Posted by Greyhair at 5:45 PM
As you likely now know, there was a shock in the stock market last week. Shocks have occurred before. The Fed has thrown money at it and things settled down. But a lot of people are concerned that this problem is different. Here's why:
This from John Mauldin's newsletter (free: subscribe here)
And one last difference between 1998 and today. Back then, the problems in the markets became known and were priced into the markets in relatively short order. It is going to be several years before we know the extent of the subprime losses. Remember the table that I used last week which showed the bulk of subprime mortgage interest rate resets was not until the first half of 2008. [This table shown in billions, the amount of adjustable loans to reset and when they begin to reset]:
It is going to take years for the markets to know what the losses on the subprime will actually be.Mauldin is exactly correct. It's going to take months to have any kind of sense of just how big the mortgage default situation is. It's going to likely take years to know the impact of defaults on consumers, housing prices, and the value of underlying bonds that support mortgages. Until then, the headlines coming out are going to be imprecise and the information sketchy. Markets do not like sketchy.
And it is not as if it should be a total surprise. Any investor can go to their Bloomberg and pull up a listing of subprime Residential Mortgage Backed Securities. There are 2,512 of them. If you sort by the ones with the most loans over 60 days past due, you find that the average RMBS has 12.39% of their mortgages over 60 days, and 2.39% have already been repossessed (REO in the next table), with almost 5% in foreclosure.

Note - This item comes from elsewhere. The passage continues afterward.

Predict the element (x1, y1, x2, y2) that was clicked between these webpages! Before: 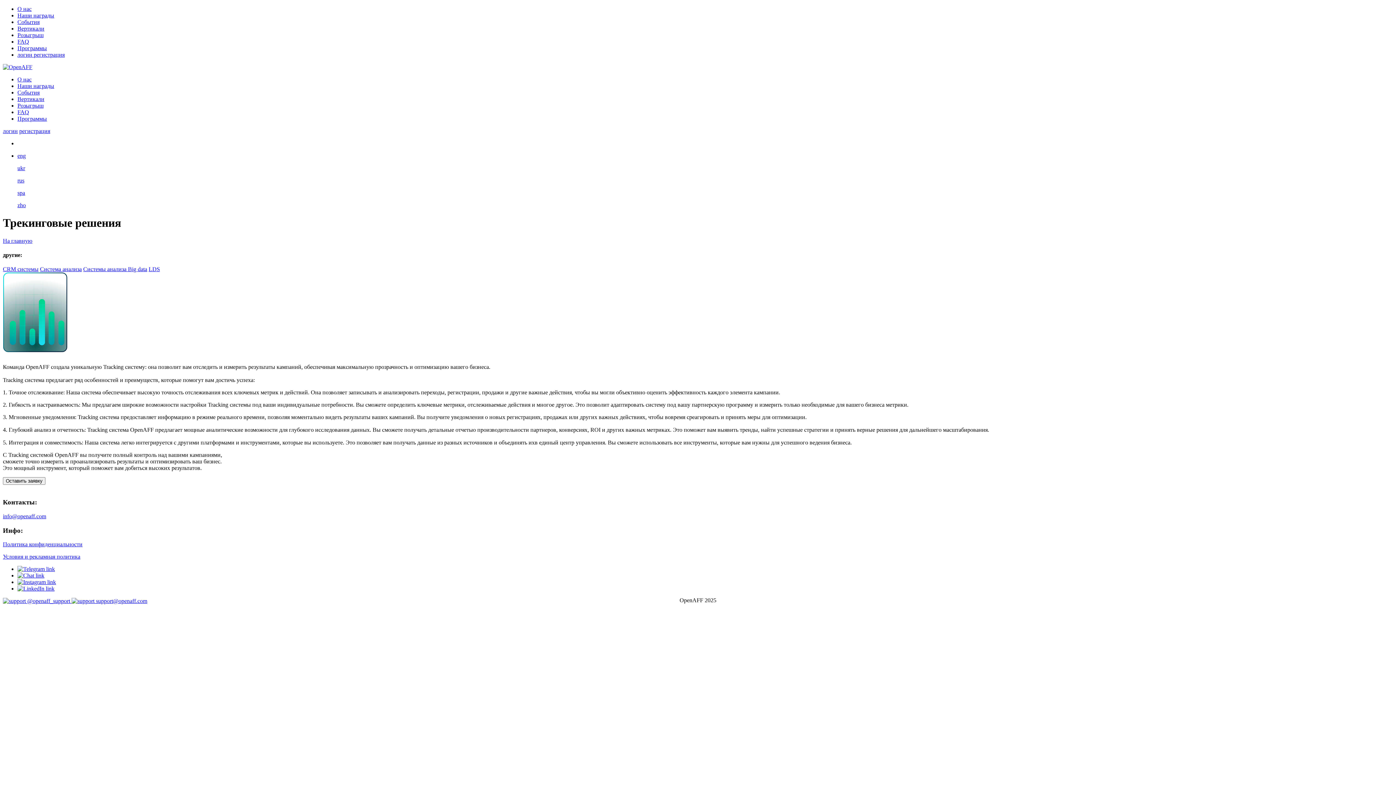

"Let me reinforce my point with a basic but very appropriate analogy. In Japan, there is a distinctive puffer fish called the Fugu. It is served in special sushi restaurants by master chefs. Fugu tingles in your mouth when you eat it. It is supposed to be an exotic aphrodisiac in Japan, where diners spend hundreds of dollars a serving to eat it. The problem is that eating Fugu can kill you. There is an old saying in Japan, 'I want to eat Fugu, but I don't want to die.' People have been known to literally drop dead in sushi bars from cardiac arrest and pulmonary failure if the Fugu they ate wasn't prepared correctly. You have to be a specially trained and licensed Fugu chef to prepare and serve it. Personally, I would want to see the stats of the chef before eating Fugu...just a simple 'number of customers killed' would work for me.
"Now imagine a family in your town called the Griswolds. (You may remember them from the National Lampoon 'Vacation' films.) Suppose for their next trip, the Griswolds decide to travel to Japan and pursue some gastronomical thrills and eat the infamous Fugu. So they do some cursory research, march into a Tokyo Fugu restaurant, plunk down $1,000 and order a huge plate of Fugu. And die on the spot.

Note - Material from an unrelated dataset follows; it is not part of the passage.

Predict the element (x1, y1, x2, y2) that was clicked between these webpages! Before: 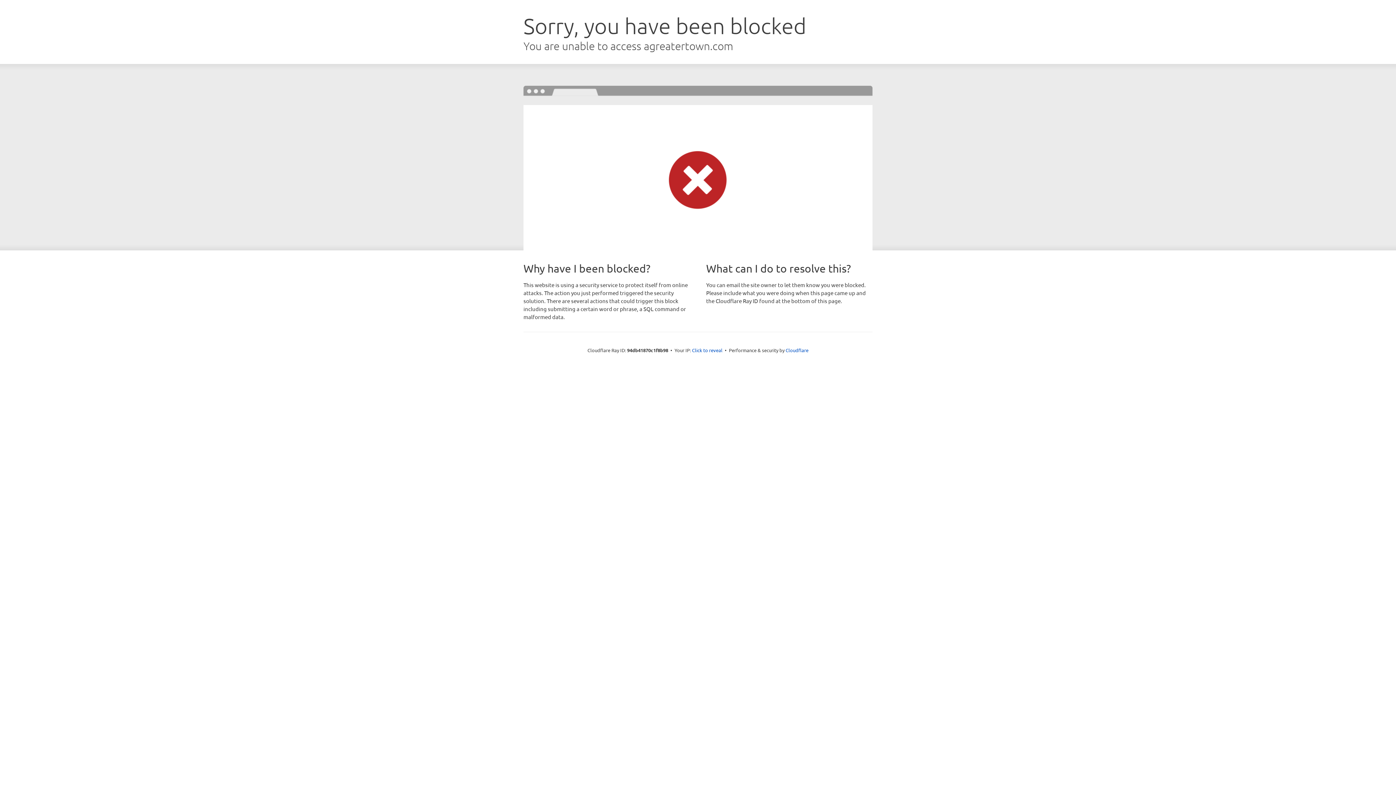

"The next morning as you sit at your breakfast table sipping coffee, you read the following headline:
"LOCAL FAMILY DIES EATING EXOTIC POISONOUS FISH IN TOKYO"
"You think to yourself, no problem... you continue sipping coffee... and maybe mutter... 'They should have known better.'
"Now imagine instead that you read the following headline:
"LOCAL FAMILY DIES IN FISH RESTAURANT"
"Your reaction may be very different. You are likely going to cancel your reservation at the local sushi bar until you hear more. What if all fish are tainted? Or is it just that restaurant? Or is it a specific type of fish? You'll have lots of questions, and you might assume, until you know more, that no fish are worth eating.
As I've said before, only a fool would predict a collapse. But, also, only a fool would predict that a collapse can't happen. The fact is, no one knows, which is exactly the problem. So get ready for a wild ride if you have any investments.